Loreena McKenneth, geçen yıla kadar elitti. Şimdi İstiklal Caddesi’ndeki bütün plakçılarda, kitapçılarda, cafelerde çalıyor. Pop yani. Masada mı üretildi? Pop, zengin eder. Bunu herkes bilir. Ama Türkiye’nin ilk popstarı, yıllarca genç kızların onun için paralandığı adam, Erol Büyükburç neden zengin değil? Kumar alışkanlığı da yok oysa… Pop, rezil eder. Emre o kadar uğraştı, güzel kızları kumsala doldurup yerlerde süründü, saçlarını bir uzattı, bir kazıttı, her şeyi denedi. Akın o kadar klip çekti, cep telefonunu denize bile attı bu uğurda.
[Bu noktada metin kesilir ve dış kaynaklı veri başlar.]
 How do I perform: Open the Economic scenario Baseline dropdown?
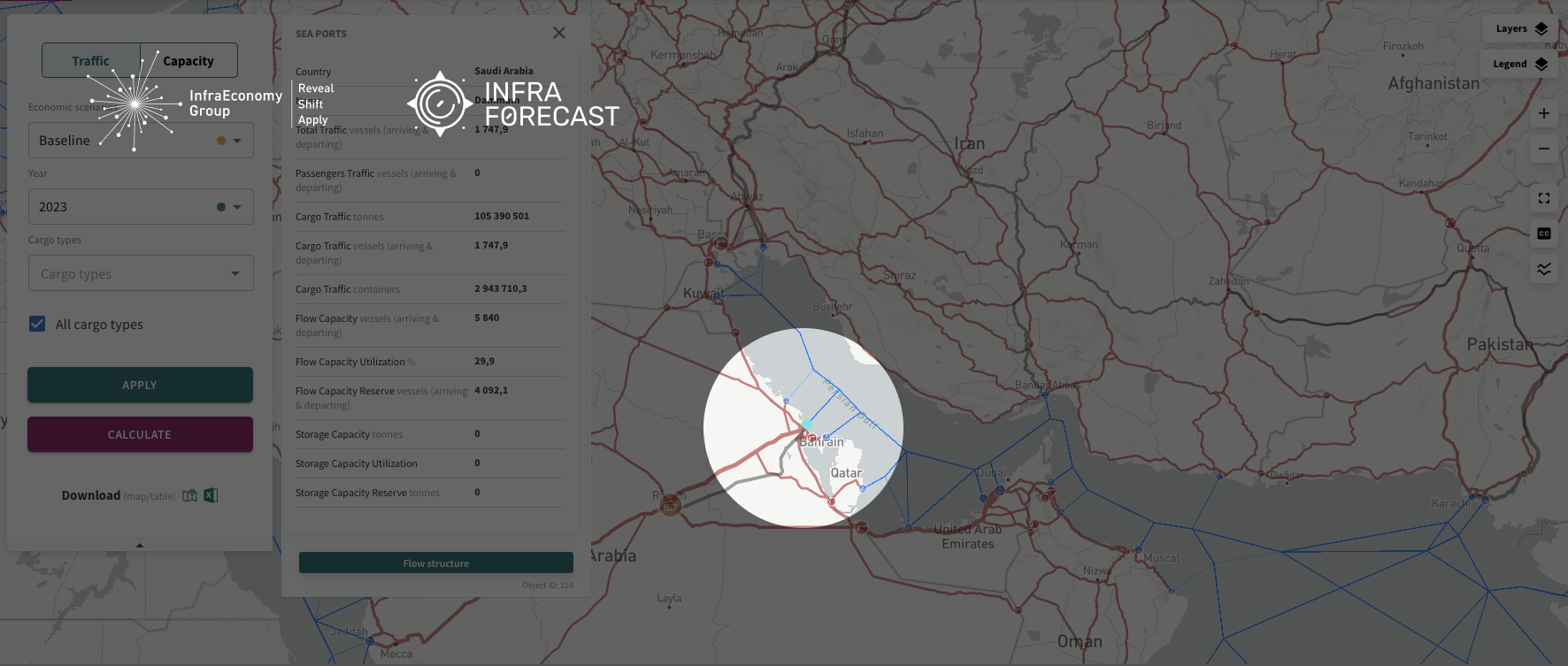click(141, 141)
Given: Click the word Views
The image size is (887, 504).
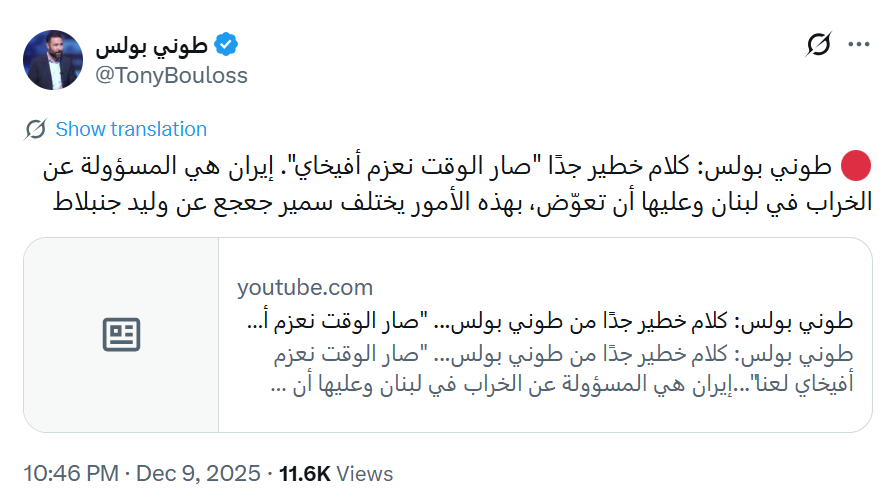Looking at the screenshot, I should pyautogui.click(x=368, y=473).
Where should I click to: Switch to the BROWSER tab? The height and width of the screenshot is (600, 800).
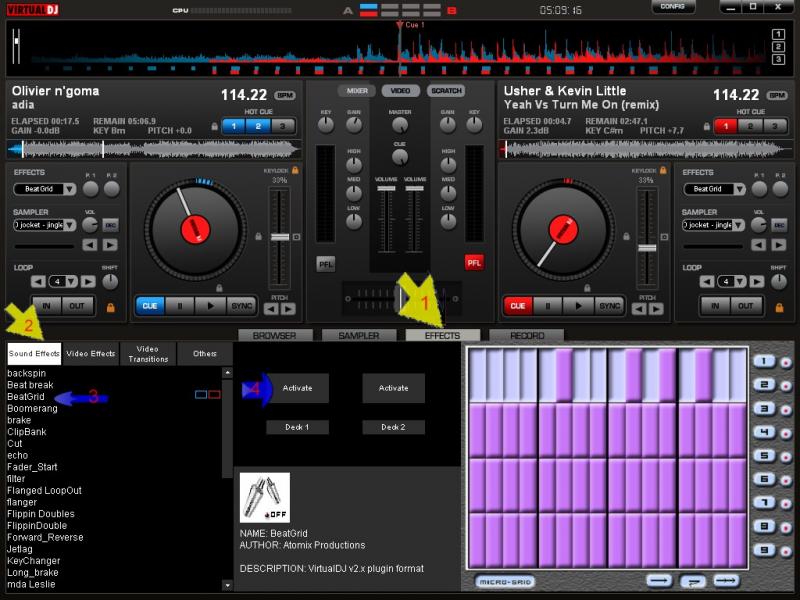coord(274,336)
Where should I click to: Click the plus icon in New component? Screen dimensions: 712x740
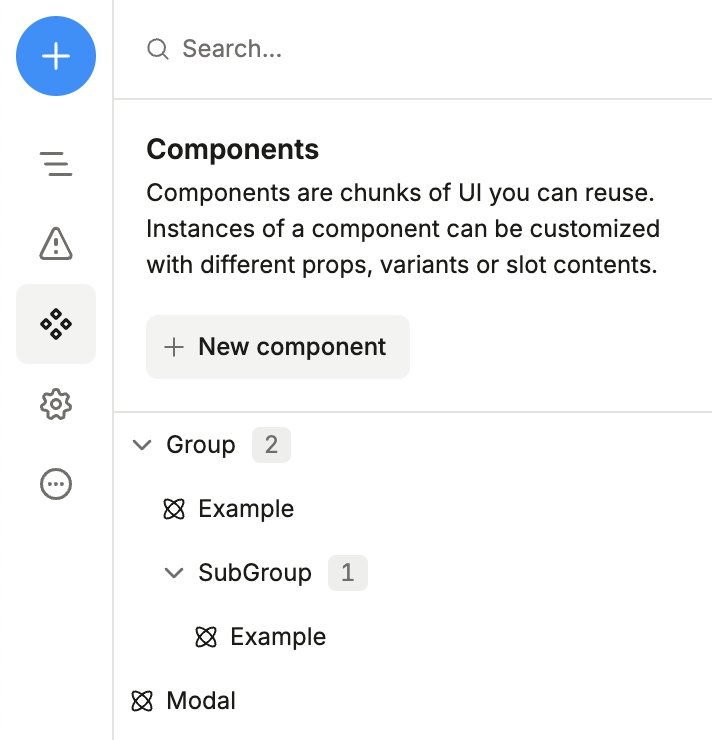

Gönül Gül, ateş dansları yaptı, soyundu dökündü, “bi hoş” baktı. Her gün televizyona çıktı hepsi. Kimse iplemedi bile. Ajlan, Mine, Melis Sökmen caz söylüyordu. Şimdi popçu oldular. Ünlüler de. Ama hâlâ kaset satamıyorlar.

Onur Akın klip uğruna Vos Vos’unu yaktı. Olan Vos Vos’a oldu. N’apacağız şimdi? Pop, vezir eder. İnsanı bir gecede 40 yıllık politikacıdan daha etkili hale getirir. Hiçbir Cumhurbaşkanı 5000 kişiye aynı anda saçını başını yolduramaz. Ama Vietnam Moratorium Günü için Give Peace A Chance’ı 500 bin kişi hep bir ağızdan söyledi. Pop, adama kendisiyle alay ettirir. Simpson’lar örneği başta olmak üzere kafayı “Amerikan biçimi hayat”a takmış birçok popüler kültür ürünü, ABD’de en çok seyredilen televizyon programları arasındadır. a) Terim Olarak Pop Pop, popüler’in kısaltılmışı olduğu için birçok zaman bu iki terim aynı şeyi anlatır. Ancak pop daha çok, daha hesaplı kitaplı ve gençleri hedefleyen bir müzik türü için kullanılır. Popüler müziğin ise sınırları daha geniş ve muğlaktır. 1950’lerde özellikle gençleri hedefleyen bir müzikler dizisini anlatmak için popüler müzik teriminden kısaltılarak pop müzik şeklinde ABD’de müzik literatürüne girmiştir. [1] Aslında bu tanım içerisinde Bing Crosby ve Frank Sinatra daha önceki yıllarda pop yapıyor olmasına rağmen bu kısaltmadan nasiplerini alamamıştır. Gerçek anlamda ilk pop şarkının Johnnie Ray’in, Cry’ı olduğu söylenir. Bu şarkının, Crosby, Sinatra ve rock’n’roll arasında kurduğu bağlantı açısından önemli olduğunu zannediyorum.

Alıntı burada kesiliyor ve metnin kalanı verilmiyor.